### AIM OF THE TASK
Reproduce the text of every record below word for word, leaving the pictures out.

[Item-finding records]
______________________________

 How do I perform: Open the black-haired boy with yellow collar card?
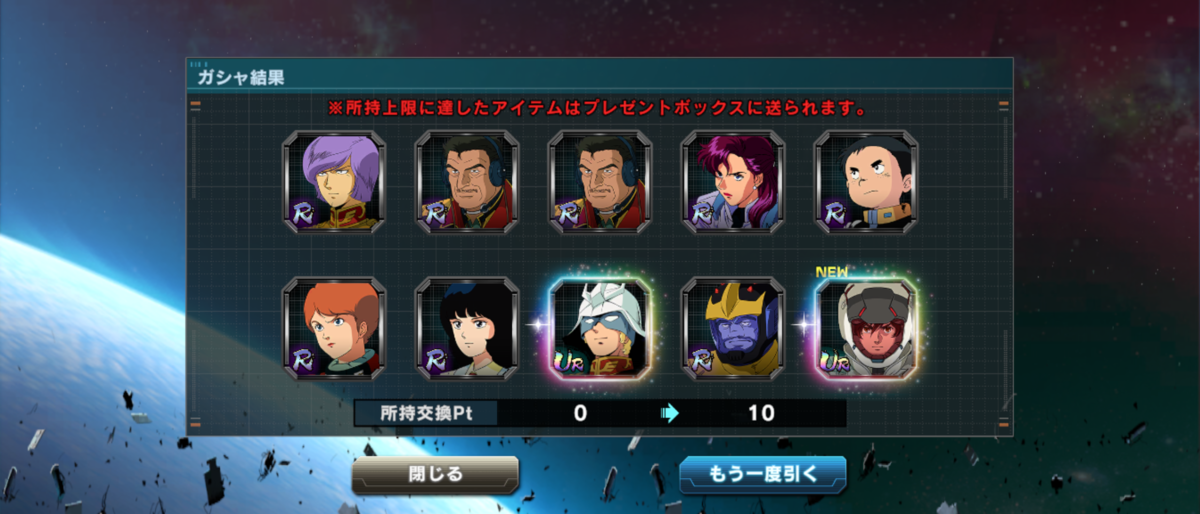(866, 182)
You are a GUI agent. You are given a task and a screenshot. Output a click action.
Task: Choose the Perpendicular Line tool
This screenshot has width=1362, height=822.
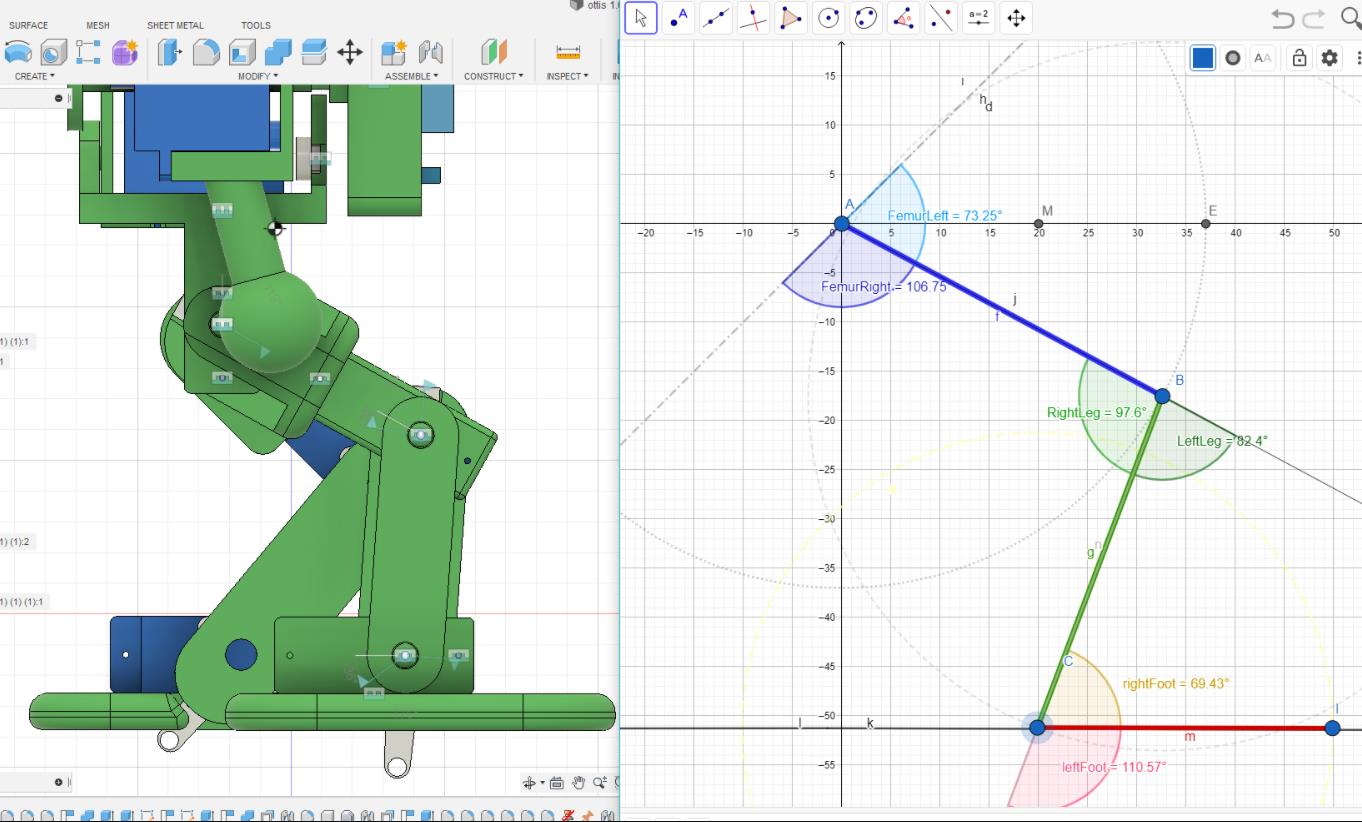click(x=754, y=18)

______________________________

### RESULT
 How do I perform: Open the black-haired boy with yellow collar card?
(866, 182)
You are a GUI agent. You are given a task and a screenshot. Output a click action.
Task: Choose the Perpendicular Line tool
This screenshot has width=1362, height=822.
click(x=754, y=18)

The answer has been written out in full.